This basically implements the algorithm:

\$ \begin{align} % Unknown environment algorithm :( &Q \gets \text{input} \\ &\mathbf{Repeat} \\ &\begin{array}{cl} 1. & temp \gets Q \\ 2. & Q \gets \text{unif}\{ 0, Q - 1 \} \\ 3. & \mathtt{Print}(temp) \end{array} \\ &\mathbf{Until} \quad temp = 0 \end{align} \$

To translate the Pyth into the algorithm, we can mostly just examine what each character means. Since Pyth is written in prefix notation (i.e. * + 1 2 3 is (1 + 2) * 3) we can start from the left and fill in the arguments as we go.

W begins a traditional while loop. The first statement after it is the loop condition and the second statement after it is the loop body. If the second statement is empty it becomes a no-op. This while works exactly like the Python while, so it will evaluate non-zero integers as True and zero as false.

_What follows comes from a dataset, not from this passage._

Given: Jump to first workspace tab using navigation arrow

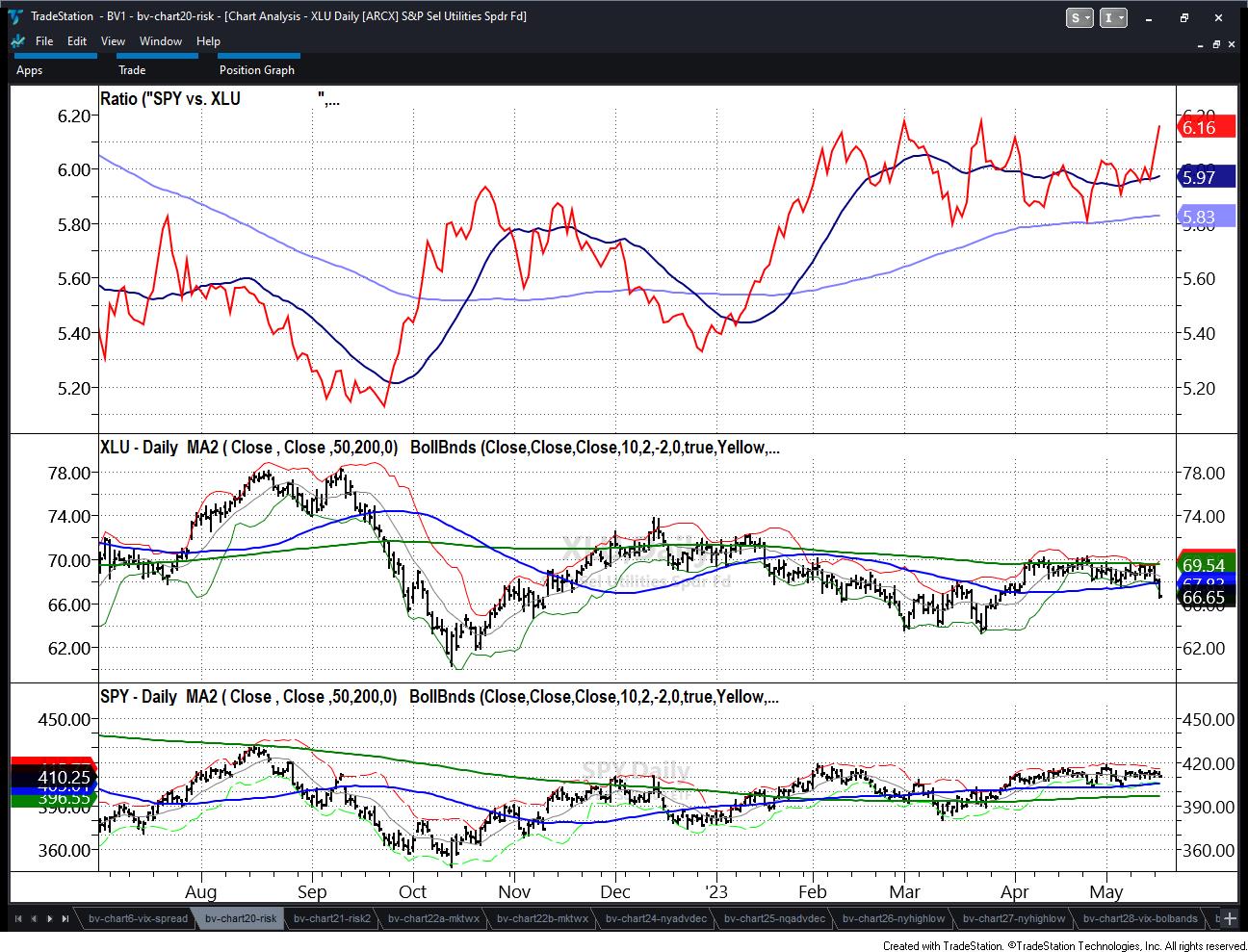Looking at the screenshot, I should [x=20, y=918].
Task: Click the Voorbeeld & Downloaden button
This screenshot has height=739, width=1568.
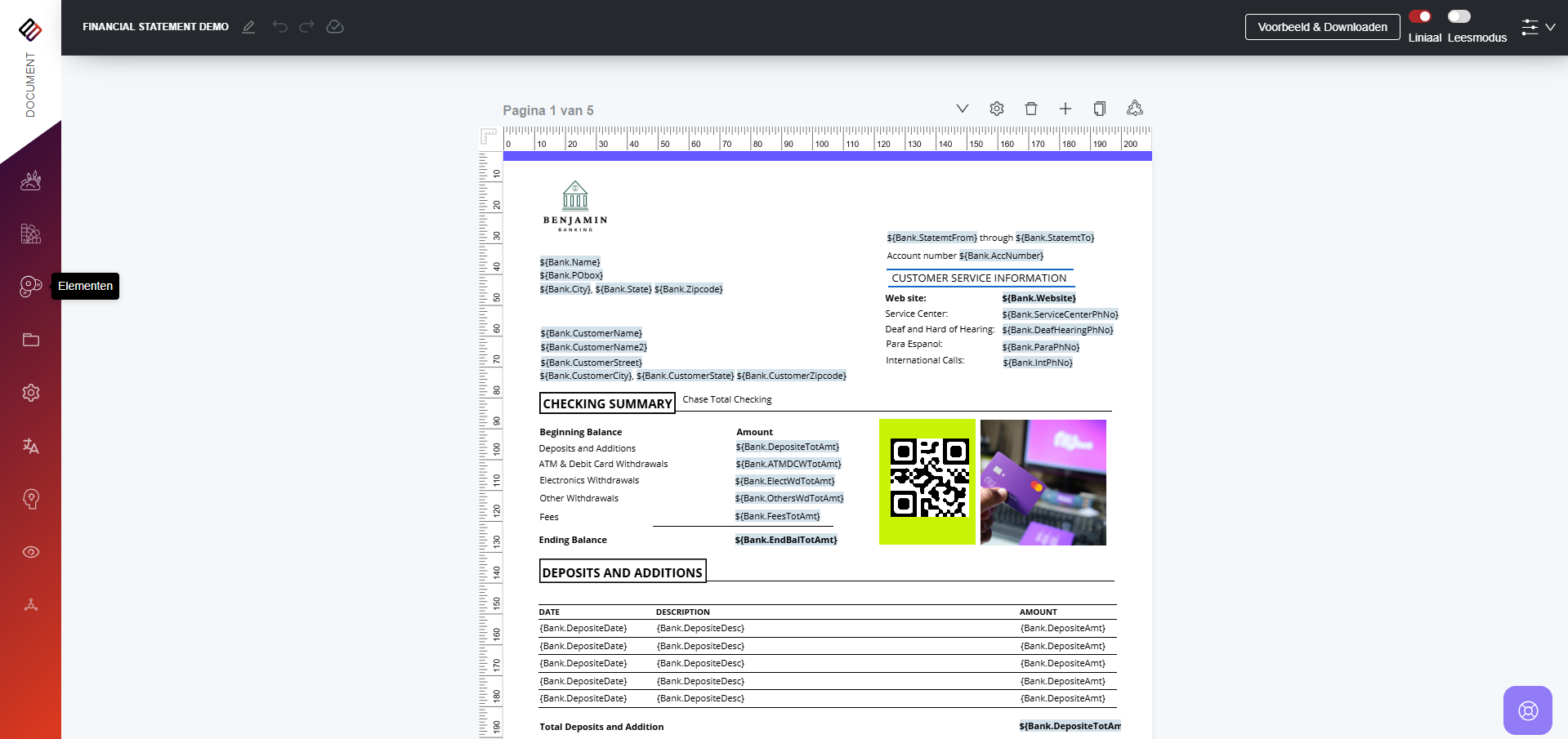Action: (x=1322, y=27)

The first statement after the while begins with the newline character. This corresponds to Pyth's "print and return with a newline" function. This takes one argument, which is then printed and also returned unmodified. This allows us to print the intermediate steps while also performing the needed operations.

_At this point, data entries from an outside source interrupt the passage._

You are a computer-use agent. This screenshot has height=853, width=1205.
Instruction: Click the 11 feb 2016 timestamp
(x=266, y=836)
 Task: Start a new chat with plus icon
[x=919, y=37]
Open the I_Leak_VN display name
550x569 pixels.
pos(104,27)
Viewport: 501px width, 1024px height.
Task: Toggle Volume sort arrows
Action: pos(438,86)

The argument passed to this print function begins with ~ which is a bit special. If the character immediately after ~ is a variable it takes two arguments, otherwise it takes one. Since O is not a variable ~ will consume only one argument. ~ functions a bit like += does in many conventional languages, though the closest operator would be the post-increment operator ++ from C. You may know that x++ will be like using x as the current value, but thereafter x will be x+1. ~ is the same idea, but generalised to whatever the result of the first argument is. How it picks what variable to assign to will be addressed later.

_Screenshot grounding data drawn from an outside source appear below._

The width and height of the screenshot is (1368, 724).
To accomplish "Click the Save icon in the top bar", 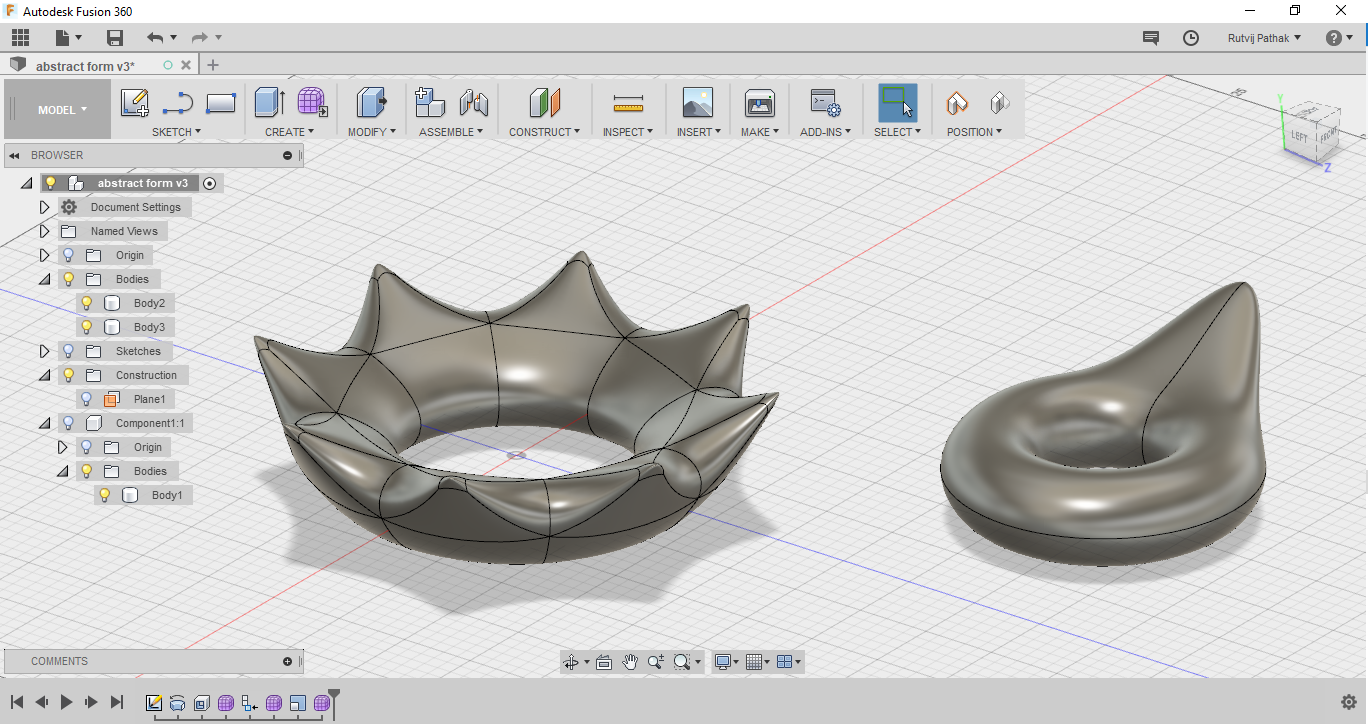I will (x=115, y=38).
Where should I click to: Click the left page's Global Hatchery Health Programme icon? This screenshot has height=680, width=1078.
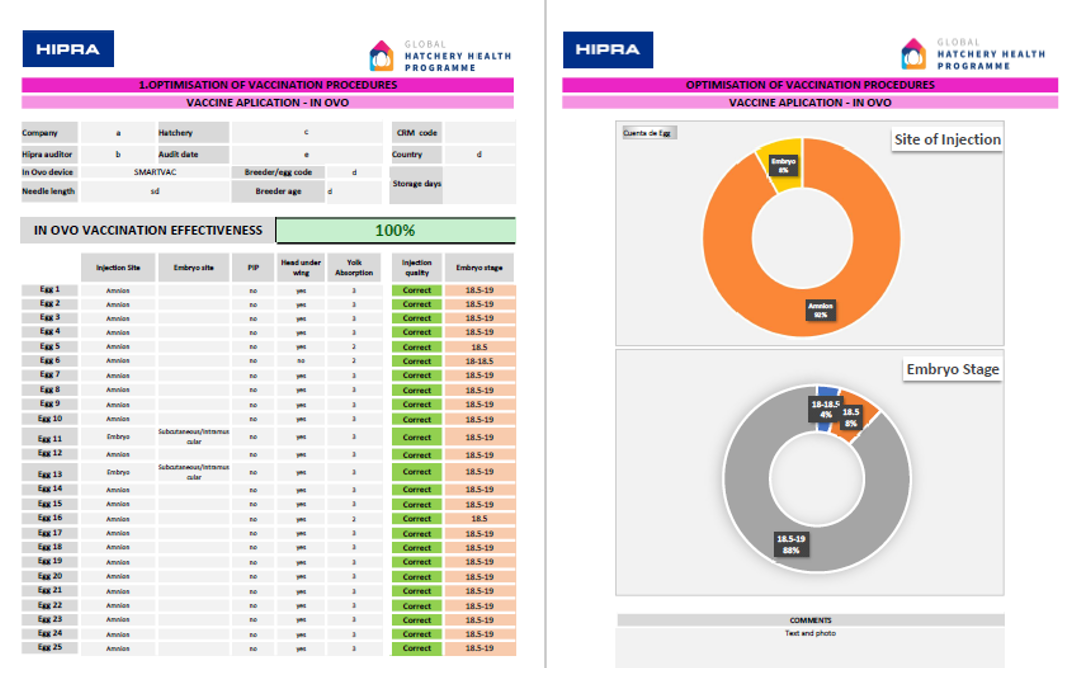pos(382,56)
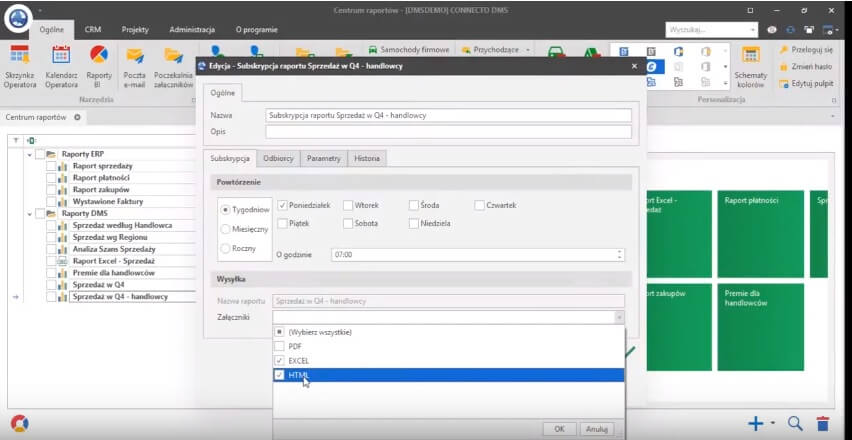Collapse the Raporty DMS tree node
Viewport: 852px width, 440px height.
(30, 213)
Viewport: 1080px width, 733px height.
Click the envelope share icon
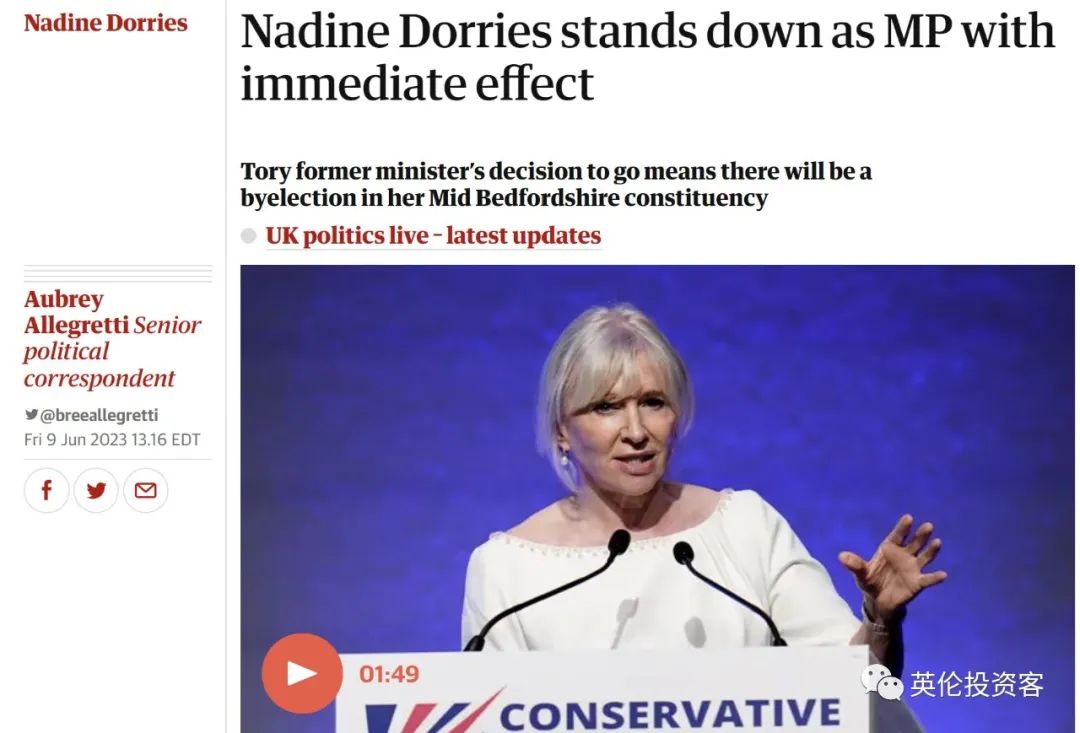[145, 490]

The argument of ~ is O which is very simple. When its one argument is an integer O returns a value from 0 to one less than that integer uniformly at random.

Now you may have noticed O does not have an argument. Here the Pyth interpreter kindly fills in a guess, which here is the variable Q. Q has a special meaning in Pyth: whenever it is present in a program the Pyth program begins with assigning Q to the input of the program. Since this is the first variable occurring in ~'s argument Q is also now the variable that ~ will assign a value to.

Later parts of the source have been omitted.